I don't get to build many w/m kits these days but I'd like to say that Adrian's Midland wagon was a delight to build with very little flash or fettling, and hopefully that came across in my piece.
In keeping with the aim of the series I aimed it squarely at the soldering novice and built it (with the exception of the plonk-and-play Haywood buffers) out of the box. Accurately drilling blind buffer castings is, I think, a little beyond the beginner, so I'm all for offering alternatives to keep the shelf queens at bay and gradually build their confidence levels up.

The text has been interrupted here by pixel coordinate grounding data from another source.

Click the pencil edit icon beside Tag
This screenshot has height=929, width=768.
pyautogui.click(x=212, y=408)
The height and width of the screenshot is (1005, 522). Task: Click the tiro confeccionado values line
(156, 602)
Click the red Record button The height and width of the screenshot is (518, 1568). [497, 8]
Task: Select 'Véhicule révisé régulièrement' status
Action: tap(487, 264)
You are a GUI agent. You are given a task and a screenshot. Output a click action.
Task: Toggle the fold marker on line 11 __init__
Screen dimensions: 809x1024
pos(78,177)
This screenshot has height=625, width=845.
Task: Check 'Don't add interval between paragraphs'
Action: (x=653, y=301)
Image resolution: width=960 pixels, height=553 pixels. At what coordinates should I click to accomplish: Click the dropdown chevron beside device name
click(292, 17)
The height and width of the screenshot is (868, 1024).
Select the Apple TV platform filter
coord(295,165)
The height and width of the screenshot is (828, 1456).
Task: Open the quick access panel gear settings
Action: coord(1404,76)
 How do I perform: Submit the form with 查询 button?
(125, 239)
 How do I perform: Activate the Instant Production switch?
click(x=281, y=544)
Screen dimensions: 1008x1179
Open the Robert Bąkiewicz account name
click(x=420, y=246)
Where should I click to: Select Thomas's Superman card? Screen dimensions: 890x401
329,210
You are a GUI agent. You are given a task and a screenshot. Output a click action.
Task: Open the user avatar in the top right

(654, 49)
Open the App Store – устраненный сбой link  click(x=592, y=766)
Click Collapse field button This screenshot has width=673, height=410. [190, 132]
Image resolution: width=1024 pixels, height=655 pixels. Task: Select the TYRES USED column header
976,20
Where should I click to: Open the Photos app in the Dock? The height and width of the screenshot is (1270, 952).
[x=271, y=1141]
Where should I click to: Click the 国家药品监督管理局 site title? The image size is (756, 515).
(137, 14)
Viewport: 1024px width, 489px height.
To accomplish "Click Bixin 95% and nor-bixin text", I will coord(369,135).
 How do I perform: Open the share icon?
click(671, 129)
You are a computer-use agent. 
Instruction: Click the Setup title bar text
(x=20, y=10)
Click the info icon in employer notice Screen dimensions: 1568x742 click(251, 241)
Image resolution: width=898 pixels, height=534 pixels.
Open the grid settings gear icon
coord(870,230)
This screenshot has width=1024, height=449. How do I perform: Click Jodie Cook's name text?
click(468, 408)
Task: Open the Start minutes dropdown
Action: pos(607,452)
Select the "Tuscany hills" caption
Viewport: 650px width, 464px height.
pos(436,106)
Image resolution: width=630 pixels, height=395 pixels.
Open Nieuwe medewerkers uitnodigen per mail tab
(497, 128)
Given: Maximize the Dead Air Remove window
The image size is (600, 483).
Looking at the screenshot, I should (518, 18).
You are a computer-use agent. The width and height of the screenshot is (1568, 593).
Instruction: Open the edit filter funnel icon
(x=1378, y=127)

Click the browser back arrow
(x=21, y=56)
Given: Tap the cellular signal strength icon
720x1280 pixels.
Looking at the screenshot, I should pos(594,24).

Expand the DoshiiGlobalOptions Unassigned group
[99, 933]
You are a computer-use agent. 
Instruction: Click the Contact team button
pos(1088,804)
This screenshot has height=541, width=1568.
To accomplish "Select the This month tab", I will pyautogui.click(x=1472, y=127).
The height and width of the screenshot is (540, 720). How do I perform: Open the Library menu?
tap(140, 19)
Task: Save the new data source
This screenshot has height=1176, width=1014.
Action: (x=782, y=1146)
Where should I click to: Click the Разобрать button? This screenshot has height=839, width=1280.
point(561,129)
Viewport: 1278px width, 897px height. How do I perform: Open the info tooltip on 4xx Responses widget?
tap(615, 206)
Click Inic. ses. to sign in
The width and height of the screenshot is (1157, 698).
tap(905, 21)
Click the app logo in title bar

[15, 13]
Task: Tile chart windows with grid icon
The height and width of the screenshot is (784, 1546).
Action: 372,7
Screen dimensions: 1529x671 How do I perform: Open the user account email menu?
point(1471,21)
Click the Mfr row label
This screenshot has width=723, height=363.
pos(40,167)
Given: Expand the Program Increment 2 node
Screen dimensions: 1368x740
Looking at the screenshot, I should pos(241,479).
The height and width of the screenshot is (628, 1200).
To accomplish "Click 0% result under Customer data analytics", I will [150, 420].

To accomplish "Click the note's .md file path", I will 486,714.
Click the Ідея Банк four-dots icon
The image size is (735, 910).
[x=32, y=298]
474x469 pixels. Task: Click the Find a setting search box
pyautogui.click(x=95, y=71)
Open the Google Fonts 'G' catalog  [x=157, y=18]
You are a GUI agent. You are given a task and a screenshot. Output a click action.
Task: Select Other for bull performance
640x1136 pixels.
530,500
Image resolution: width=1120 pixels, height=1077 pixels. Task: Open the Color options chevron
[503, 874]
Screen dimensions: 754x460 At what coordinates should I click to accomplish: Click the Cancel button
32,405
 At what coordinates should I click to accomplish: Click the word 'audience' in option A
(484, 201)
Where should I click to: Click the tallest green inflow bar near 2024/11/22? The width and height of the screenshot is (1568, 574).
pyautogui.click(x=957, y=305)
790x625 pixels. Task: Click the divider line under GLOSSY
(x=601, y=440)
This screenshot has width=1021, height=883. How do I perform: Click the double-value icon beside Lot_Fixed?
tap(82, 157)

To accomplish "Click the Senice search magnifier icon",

The manure wagon will enter service on Basilica Fields, (running ex-Whitecross Street goods depot) but there are a few things I'd like to do to it just to bring it in line with my other stock first: Fit proper shunting hooks, an etched brake guard and spring the wheelsets.
No one's noticed the S7 wheelsets on it yet, nor the unusual (for the Midland in this period) use of split spokes rather than the solid type - but that's what's shown in the photo in Bob Essery's book.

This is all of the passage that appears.